= TASK INPUT =
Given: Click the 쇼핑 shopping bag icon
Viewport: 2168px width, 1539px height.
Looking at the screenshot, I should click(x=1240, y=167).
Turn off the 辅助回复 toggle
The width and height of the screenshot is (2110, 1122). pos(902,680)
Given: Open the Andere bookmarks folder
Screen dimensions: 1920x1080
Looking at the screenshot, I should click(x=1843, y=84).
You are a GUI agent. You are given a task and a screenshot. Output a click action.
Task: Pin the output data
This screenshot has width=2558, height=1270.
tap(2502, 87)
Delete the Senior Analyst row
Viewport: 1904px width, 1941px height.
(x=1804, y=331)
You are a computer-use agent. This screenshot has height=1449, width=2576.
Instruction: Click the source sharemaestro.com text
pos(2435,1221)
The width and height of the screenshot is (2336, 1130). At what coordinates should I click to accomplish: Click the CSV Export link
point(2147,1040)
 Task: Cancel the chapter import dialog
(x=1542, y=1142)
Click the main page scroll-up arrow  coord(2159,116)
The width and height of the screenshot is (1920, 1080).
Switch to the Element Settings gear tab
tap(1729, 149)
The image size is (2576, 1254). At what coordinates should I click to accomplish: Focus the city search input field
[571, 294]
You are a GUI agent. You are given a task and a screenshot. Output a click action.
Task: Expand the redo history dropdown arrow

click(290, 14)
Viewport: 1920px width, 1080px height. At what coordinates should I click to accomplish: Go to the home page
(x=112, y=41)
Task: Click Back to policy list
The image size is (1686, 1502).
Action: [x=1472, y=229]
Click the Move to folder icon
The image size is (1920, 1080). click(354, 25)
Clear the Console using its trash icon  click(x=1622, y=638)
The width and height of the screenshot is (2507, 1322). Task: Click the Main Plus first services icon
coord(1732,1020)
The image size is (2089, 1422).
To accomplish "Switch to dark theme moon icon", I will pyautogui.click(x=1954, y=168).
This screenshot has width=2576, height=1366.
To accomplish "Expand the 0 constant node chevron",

= WHAT TO PRODUCE =
Set down exactly the lines beginning at the one that holds "The width and height of the screenshot is (2507, 1322)." and ending with the last line of the data.

= RESPONSE =
The width and height of the screenshot is (2507, 1322). Task: Click the Main Plus first services icon
coord(1732,1020)
The image size is (2089, 1422).
To accomplish "Switch to dark theme moon icon", I will pyautogui.click(x=1954, y=168).
This screenshot has width=2576, height=1366.
To accomplish "Expand the 0 constant node chevron",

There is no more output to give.